Мадлена опять села за Пишущую машинку, и вновь застучал дятел, этот бессонный ночной работяга. Она легла вся разбитая. Возможно, завтра придет ответ от ее знаменитого физика… Ей необходимы новые данные для решения задачи, хватит вертеться как белка в колесе. Не совета она ждала — ей хотелось отвлечься от своих мыслей.

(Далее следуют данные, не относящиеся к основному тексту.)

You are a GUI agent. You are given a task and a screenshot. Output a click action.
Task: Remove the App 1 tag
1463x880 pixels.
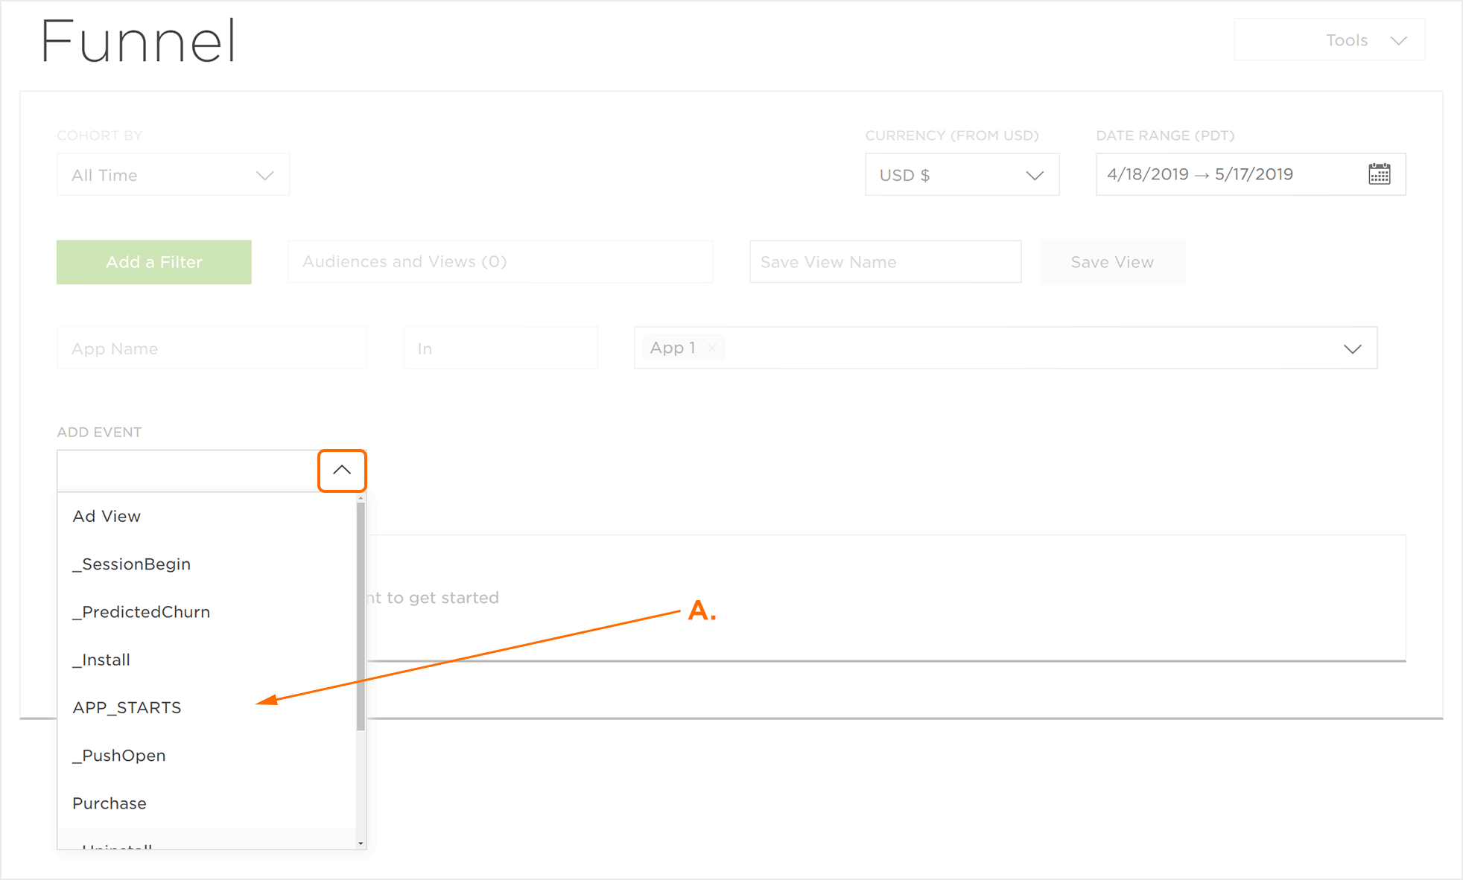tap(712, 348)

Но, по несчастью или по невезенью, на следующий день Мадлена обнаружила в газете извещение о смерти знаменитого физика Никола Рибера. Ей на мгновение показалось, что ступенька уплывает из-под ног, но она тут же овладела собой и перевернула огромный шуршащий лист, не прочитав биографии ученого и многочисленных статей, посвященных ему. Смерть… Надо бы противиться смерти, надо бы показать ей, что вам на нее плевать, да что она, гадина, в конце концов, себе позволяет?! Мадлена вскипятила молоко, позавтракала и вышла из дома — на деревянной ступеньке сидел бродяга! «Кого я вижу? — сказала Мадлена. — Убирайтесь с глаз моих!» — «Не пойду!» Бродяга поднялся и смело заявил: «Когда же вы уедете? Целую неделю жду!» — «Чего ждете? Чтобы я уехала?» — «Само собой!» Бродяга с силой швырнул на землю мешок, который во время разговора держал в руке. Послышался металлический лязг. «Или вы, или я, — сказала Мадлена. — Ну-ка, катитесь!!» — «Не пойду». Бродяга снова уселся на ступеньки. Он явно раскапризничался. Мадлена собиралась в соседний поселок, где давали напрокат лошадей; недавно ее вновь охватила страсть к верховой езде, как в детские годы, когда она жила на ферме. Наездница она была превосходная. Тоненькая, как стек, зажатый в ее руке, она смотрела на эту груду тряпья и нищеты у своих ног и размышляла, что делать. «Что вам, в сущности, надо?» Бродяга сердито отвернулся: «Мне в вашей башне нравится… Тепло и не дует. Только при таком ветре боюсь, она обвалится и раздавит меня. А тогда уж виноваты будете вы!» — «Это вы открываете и закрываете ворота по своему усмотрению?» — «Да, я… Увидите, какой я надежный сторож…» Мадлена задумалась… «Потом договоримся, — сказала она, — сейчас я поеду в поселок и найму каменщика. При условии, чтобы я вас не видела здесь, пока башню не починят»… Бродяга захныкал: «А пока?.. Куда мне пока-то деваться?» — «Идите к дьяволу!.. Договорились?» — «Ну как угодно…» Бродяга поднялся. «А собаку вы мне купите?» — «Ладно, будет вам собака… И прямой выход на улицу… Катитесь!» Бродяга скрючился, закряхтел, заворчал под металлический лязг своего мешка. Мадлена побежала в гараж, вывела машину; она, должно быть, уже опоздала: лошадей дают только до определенного часа.